2003 single by Busted

"Crashed the Wedding" is a song by English pop punk band Busted. It was written by James Bourne and McFly's Tom Fletcher and produced by Steve Power. It was released in Japan on 8 November 2003 and in the United Kingdom on 10 November as the lead single from Busted's second studio album, A Present for Everyone (2003).

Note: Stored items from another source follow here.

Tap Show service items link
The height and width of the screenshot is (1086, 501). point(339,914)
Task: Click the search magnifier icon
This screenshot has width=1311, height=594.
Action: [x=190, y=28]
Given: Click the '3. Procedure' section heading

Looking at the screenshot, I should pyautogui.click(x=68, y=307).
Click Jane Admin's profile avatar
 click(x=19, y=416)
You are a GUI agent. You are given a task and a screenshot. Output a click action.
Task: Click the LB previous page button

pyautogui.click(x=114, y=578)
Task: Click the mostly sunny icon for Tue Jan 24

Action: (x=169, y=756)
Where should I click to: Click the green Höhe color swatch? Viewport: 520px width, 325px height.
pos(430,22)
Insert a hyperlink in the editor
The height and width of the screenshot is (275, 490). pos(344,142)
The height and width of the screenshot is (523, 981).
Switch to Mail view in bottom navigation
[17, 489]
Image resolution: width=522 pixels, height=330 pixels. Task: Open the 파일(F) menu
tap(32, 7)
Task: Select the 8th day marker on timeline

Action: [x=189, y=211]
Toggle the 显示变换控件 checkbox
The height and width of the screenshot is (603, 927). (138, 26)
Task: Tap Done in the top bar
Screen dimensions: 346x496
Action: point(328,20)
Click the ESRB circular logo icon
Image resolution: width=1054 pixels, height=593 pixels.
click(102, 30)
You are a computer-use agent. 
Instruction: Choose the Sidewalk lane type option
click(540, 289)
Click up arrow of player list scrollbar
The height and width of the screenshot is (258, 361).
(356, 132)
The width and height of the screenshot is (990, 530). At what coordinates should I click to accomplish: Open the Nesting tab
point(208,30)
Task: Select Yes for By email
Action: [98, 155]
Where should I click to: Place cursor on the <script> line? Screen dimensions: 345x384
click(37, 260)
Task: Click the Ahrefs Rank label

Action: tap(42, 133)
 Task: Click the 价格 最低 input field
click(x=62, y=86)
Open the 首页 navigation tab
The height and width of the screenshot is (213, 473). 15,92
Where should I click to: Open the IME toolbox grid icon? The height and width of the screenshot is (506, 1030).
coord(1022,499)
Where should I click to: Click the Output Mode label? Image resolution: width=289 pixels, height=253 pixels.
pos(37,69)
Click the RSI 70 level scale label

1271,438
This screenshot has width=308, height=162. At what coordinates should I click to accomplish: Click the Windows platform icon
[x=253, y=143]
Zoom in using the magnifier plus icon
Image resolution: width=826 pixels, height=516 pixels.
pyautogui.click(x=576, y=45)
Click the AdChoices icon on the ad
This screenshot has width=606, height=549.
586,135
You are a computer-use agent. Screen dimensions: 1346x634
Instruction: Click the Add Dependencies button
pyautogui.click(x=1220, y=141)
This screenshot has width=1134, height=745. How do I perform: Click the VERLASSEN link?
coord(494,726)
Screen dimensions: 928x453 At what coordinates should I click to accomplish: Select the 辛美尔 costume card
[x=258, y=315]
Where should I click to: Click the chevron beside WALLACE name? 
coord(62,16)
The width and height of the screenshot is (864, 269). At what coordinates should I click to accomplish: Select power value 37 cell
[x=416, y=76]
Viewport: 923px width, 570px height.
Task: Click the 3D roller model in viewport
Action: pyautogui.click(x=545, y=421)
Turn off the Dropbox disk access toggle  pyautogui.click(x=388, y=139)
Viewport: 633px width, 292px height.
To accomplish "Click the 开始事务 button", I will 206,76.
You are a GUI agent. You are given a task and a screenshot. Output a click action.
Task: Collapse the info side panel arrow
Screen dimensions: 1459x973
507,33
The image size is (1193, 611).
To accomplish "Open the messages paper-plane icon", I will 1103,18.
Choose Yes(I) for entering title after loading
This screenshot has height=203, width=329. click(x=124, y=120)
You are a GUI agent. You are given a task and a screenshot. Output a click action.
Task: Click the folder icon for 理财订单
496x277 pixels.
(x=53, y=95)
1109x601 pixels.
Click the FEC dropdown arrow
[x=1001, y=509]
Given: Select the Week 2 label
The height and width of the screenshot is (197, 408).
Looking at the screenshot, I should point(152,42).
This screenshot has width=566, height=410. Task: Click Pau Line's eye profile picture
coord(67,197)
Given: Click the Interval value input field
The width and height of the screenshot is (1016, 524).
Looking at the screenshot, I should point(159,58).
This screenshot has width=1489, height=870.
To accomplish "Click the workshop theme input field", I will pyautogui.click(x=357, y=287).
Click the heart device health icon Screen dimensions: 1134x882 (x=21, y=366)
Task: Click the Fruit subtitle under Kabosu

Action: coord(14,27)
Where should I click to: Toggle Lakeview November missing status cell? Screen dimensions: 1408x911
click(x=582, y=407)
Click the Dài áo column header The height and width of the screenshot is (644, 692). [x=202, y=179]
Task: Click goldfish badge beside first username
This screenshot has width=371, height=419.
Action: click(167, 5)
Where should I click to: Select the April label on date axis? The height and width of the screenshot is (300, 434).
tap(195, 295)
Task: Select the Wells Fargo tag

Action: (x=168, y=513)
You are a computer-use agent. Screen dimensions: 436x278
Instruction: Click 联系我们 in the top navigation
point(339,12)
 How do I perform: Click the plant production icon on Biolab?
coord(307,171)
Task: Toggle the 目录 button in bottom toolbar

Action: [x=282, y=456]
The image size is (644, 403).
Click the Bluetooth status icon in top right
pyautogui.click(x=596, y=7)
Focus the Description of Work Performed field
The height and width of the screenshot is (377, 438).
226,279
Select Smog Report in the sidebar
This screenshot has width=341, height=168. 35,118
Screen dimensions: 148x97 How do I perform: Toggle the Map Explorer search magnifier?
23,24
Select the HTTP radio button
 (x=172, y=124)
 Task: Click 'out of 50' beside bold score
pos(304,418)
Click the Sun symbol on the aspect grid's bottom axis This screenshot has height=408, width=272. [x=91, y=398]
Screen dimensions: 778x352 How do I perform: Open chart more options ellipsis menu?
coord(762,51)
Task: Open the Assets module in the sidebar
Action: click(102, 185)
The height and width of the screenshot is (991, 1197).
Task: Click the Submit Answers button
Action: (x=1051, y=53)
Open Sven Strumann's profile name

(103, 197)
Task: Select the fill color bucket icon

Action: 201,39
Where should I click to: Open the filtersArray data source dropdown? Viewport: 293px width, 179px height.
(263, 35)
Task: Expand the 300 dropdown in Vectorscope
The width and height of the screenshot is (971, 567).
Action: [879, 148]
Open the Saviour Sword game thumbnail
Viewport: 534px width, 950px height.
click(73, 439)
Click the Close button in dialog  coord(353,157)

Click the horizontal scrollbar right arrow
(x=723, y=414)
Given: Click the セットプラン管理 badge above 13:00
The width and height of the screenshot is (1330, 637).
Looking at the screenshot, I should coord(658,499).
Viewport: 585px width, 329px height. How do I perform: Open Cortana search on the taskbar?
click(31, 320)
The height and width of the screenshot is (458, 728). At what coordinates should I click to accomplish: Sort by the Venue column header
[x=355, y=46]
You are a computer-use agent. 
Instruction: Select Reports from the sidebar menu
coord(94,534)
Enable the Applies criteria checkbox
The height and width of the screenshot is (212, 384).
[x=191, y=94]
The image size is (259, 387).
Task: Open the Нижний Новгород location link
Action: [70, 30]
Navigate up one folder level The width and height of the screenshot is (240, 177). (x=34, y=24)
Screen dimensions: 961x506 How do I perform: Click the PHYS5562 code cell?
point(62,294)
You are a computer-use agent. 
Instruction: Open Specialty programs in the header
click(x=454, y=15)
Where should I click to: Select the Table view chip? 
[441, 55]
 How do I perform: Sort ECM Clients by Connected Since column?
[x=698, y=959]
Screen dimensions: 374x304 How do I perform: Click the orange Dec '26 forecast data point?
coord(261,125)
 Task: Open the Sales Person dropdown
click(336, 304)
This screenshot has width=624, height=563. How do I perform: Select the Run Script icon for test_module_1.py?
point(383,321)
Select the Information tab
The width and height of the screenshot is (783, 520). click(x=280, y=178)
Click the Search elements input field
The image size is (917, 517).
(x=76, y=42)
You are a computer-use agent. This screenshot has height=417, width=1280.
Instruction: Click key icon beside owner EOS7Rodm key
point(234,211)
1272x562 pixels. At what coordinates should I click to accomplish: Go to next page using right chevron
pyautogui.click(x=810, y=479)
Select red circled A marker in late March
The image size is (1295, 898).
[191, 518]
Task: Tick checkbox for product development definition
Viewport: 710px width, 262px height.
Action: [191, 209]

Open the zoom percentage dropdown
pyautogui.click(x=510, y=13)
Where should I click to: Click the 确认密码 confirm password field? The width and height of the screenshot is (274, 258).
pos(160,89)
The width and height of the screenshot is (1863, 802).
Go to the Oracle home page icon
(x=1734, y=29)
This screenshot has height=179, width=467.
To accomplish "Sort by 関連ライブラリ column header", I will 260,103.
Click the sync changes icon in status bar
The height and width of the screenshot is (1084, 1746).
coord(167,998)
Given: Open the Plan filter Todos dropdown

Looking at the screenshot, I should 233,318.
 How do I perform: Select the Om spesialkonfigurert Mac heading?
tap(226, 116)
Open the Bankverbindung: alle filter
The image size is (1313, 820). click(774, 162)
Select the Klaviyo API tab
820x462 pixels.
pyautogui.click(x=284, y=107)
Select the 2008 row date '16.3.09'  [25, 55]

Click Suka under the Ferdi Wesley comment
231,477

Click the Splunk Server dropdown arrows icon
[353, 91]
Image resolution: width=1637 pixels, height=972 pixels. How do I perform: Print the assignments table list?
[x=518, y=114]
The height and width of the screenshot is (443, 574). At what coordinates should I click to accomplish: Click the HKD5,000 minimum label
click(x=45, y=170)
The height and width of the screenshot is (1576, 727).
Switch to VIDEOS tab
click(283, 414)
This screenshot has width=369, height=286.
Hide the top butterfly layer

"Crashed the Wedding" became Busted's second single to reach number one on the UK Singles Chart, with first week sales of 55,000, as well as the final UK number one single to be available on cassette. The song is loosely based on the wedding scene in the 1967 film The Graduate and the line "I'm so rushed off my feet, looking for Gordon Street" is a reference to the 1993 film Wayne's World 2. The song was nominated for the People's Choice Award at the 2004 Music Vision Awards.

==Music video==

Charlie Simpson (pictured with James Bourne) wore drag for both the "Crashed the Wedding" music video, and the 2018 "Nineties" music video.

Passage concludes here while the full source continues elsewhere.